Hallie nodded but didn’t answer. Strangely, she was a little bit thrilled with the intensity of that look, which settled somewhere in her stomach.
There was more to Brynn than met the eye. Hallie was sure of that.
Even so, she and Brynn weren’t friends. It wasn’t Hallie’s responsibility—or place, even—to ask how Brynnfeltabout her failed engagement. How she was doing. How she could wake up every morning knowing that Grant still got to breathe in precious air without wanting to find him and throw him off a cliff. Hallie had always been loyal, maybe to a fault, and betraying a woman’s trust—the trust of two women, actually—was unconscionable to her.
But it wasn’t her place to tell Brynn how to go about her life or try to move forward. And it was clear that that was exactly what Brynn was hoping to do over the coming weeks.
So instead of pushing it, like she was wont to do, she tried to focus her attention on what had brought them both together in the first place. “Let’s finish the tour inside,” she said. “Then we can grab our coats, and I can take you on a quick walk around the grounds.”
CHAPTER FOUR
At six thirty a.m. on the dot, Brynn’s phone rang while she was putting the finishing touches on her makeup. Because, of course, that’s when her dad had decided was the best time for them to connect—before Brynn started her shift at the inn, when she’d always be free.

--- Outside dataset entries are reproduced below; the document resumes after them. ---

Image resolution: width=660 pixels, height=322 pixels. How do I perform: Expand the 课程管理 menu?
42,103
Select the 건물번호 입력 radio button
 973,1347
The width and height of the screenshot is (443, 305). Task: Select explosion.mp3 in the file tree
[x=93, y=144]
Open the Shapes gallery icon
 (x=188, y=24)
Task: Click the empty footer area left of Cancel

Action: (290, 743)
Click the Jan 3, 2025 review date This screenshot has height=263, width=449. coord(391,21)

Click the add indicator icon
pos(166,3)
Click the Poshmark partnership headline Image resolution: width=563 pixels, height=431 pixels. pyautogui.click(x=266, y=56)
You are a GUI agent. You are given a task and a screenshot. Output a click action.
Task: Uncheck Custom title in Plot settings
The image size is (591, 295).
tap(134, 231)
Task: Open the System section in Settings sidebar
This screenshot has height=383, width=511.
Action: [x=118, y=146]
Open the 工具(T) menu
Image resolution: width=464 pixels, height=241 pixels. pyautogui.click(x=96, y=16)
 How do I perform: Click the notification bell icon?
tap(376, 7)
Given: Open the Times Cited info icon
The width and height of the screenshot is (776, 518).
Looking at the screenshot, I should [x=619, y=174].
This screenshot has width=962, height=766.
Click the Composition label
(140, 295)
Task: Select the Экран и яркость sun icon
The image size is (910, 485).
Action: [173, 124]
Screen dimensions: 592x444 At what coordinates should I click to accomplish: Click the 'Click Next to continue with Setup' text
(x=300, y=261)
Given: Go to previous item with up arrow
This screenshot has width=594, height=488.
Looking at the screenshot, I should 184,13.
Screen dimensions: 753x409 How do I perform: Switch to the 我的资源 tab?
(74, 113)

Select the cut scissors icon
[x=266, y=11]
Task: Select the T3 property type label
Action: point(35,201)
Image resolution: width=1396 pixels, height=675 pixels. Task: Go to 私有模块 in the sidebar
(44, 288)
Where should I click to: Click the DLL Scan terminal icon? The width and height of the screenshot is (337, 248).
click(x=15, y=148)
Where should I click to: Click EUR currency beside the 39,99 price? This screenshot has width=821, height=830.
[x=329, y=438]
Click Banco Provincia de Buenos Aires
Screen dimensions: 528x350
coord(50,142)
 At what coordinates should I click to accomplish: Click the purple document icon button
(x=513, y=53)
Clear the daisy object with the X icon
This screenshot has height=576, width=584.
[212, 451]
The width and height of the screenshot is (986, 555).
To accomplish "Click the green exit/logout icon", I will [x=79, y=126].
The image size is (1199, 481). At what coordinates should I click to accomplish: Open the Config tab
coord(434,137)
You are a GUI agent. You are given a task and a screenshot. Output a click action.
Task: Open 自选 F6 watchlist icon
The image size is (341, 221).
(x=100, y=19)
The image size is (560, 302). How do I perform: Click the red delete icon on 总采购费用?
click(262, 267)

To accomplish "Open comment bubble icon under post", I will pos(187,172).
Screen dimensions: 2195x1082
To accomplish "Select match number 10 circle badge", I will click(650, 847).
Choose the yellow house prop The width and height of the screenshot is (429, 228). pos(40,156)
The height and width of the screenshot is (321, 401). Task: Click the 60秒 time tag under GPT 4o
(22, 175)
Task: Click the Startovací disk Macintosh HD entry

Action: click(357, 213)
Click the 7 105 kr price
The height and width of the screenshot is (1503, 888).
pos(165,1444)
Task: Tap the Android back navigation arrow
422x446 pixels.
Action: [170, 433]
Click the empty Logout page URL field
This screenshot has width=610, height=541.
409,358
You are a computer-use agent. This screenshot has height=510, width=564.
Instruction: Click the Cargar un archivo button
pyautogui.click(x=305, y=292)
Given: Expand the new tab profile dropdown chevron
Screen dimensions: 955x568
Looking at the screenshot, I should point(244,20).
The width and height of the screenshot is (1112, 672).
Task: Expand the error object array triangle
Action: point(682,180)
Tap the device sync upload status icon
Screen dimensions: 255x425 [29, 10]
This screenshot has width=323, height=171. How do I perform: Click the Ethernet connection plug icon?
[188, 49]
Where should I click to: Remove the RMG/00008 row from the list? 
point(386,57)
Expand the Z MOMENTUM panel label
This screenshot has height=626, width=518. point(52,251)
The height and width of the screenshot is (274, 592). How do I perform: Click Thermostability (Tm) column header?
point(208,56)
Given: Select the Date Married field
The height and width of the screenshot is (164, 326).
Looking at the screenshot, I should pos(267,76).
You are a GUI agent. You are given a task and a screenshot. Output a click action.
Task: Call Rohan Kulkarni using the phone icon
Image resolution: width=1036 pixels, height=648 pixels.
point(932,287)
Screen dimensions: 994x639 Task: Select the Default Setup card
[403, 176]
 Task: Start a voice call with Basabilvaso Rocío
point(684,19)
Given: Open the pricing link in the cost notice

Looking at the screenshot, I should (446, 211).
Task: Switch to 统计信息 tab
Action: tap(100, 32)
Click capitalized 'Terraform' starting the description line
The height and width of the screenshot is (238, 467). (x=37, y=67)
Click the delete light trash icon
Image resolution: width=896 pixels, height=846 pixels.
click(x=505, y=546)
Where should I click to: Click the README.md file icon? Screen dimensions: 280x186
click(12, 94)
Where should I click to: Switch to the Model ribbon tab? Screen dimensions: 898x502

In his humble opinion, which he’d now mentioned at least half a dozen times since she’d come back to New England, he’d put on a very brave face while she’d been in Louisiana. He didn’t seem to realize that commenting on said brave face sort of negated the stoicism he was trying to give himself credit for achieving. It was a truly perfect paradox, though she hadn’t mentioned that to him. But he’d made abundantly clear, along with her mom, that they couldn’t subsist off weekly check-in calls that had ended up with poor reception and “Can you hear me’s?” passed back and forth for the majority of their time spent trying to talk.